In order to bring you the best possible user experience, this site uses Javascript. If you are seeing this message, it is likely that the Javascript option in your browser is disabled. For optimal viewing of this site, please ensure that Javascript is enabled for your browser.
Did you know that your browser is out of date? To get the best experience using our website we recommend that you upgrade to a newer version. Learn more.

Is there a role for open repair of abdominal aortic aneurysms in the endovascular era?

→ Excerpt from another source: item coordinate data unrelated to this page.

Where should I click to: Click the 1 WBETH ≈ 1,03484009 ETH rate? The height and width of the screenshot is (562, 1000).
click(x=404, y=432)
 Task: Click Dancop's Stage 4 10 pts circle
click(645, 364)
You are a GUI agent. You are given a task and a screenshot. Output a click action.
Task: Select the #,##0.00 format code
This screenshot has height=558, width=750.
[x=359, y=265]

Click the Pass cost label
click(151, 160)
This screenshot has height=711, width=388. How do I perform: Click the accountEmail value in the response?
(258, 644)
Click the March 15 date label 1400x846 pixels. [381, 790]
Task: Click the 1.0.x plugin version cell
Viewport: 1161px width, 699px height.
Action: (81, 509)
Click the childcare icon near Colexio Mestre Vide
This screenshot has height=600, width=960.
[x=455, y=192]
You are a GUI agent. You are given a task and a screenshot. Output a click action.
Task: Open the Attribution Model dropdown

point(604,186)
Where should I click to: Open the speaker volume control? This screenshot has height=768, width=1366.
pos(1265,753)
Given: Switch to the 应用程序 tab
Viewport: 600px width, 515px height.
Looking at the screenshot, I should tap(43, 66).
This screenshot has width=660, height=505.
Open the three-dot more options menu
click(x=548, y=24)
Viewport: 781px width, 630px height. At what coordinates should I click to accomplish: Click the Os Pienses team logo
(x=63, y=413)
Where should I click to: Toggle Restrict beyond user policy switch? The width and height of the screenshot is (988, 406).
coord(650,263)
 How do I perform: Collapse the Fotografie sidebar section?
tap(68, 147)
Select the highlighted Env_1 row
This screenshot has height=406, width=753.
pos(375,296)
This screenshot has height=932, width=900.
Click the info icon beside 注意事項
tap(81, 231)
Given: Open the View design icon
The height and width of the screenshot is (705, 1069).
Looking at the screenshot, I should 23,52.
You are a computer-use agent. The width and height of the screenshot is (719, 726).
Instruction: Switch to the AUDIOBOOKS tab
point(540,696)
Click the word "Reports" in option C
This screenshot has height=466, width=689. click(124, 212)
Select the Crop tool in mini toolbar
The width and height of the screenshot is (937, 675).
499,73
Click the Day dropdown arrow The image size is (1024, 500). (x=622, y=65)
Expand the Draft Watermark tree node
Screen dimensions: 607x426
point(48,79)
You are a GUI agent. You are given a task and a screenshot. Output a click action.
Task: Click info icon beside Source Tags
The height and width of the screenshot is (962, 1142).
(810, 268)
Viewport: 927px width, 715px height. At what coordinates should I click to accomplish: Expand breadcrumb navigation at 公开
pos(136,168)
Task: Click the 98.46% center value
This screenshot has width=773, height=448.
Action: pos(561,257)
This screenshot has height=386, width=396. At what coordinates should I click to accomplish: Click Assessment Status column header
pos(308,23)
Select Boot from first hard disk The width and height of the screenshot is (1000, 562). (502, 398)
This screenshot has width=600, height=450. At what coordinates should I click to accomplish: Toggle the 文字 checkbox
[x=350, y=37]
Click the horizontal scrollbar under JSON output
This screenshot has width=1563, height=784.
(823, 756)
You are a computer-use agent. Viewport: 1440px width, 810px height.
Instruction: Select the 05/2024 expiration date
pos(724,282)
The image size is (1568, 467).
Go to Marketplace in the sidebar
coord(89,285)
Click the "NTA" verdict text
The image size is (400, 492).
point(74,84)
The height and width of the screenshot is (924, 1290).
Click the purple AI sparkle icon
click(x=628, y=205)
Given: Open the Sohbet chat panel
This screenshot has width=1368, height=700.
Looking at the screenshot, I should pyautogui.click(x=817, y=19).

Besides its well-known advantages, endovascular aortic repair (EVAR) also has some disadvantages and limitations. Due to this, open repair (OR) is the first treatment option for patients with:

  • degenerative abdominal aortic aneurysm (AAA) and long-life expectancy
  • complex AAA anatomy that is unsuitable for standard EVAR
  • inflammatory AAA and associated hydronephrosis
  • mycotic AAA
  • completely thrombosed AAA
  • associated accessory renal arteries that require preservation
  • connective tissue disorders

Referral to high-volume centres should be considered for repair of AAA, while younger generations of vascular surgeons have to be educated both in endovascular and in open aortic surgery.

Diseases of the Aorta


The number of endovascular aortic repairs (EVARs) has increased significantly during the first two decades of the new century due to less invasive treatment with a marked improvement in perioperative morbidity, mortality and recovery compared with open surgery. Thanks to this, in most developed countries, elective treatment of abdominal aortic aneurysm (AAA) is mostly performed EVAR. However, some recent studies have shown that the early survival benefit of EVAR decreases or is even lost over time, with EVAR carrying a higher risk of rupture and secondary intervention than open repair (OR) in the long term [1]. Due to this, an OR of AAA is still very important and should not be forgotten in the endovascular era. In the following article, the indications and contraindications for both open as well as endovascular repair of different AAAs will be considered.

Degenerative AAA

One of the most common forms of AAA is degenerative AAA. The main question regarding the treatment options in cases of degenerative AAA with suitable anatomy is probably, “Should young patients with good risk factors be treated with EVAR?” [2].  In my opinion, patient motivation and surgical experience should not be the main reasons for EVAR in those patients. At the moment, there is no evidence in the recent literature to support EVAR as the first-line therapy in patients younger than 60 or even 70 years old [2]. As in the majority of previous studies and articles, the most recently published meta-analysis found significantly lower odds of 30-day (OR 0.36, 95% CI: 0.20-0.66) and in-hospital mortality with EVAR (OR -0.03; 95% CI: -0.04 to -0.02) [3]. However, my clinic’s experience confirms that high hospital and surgical volumes, together with careful preoperative selection and preparation of patients, may guarantee very low perioperative mortality (approximately 1.0%) after OR of AAA [4].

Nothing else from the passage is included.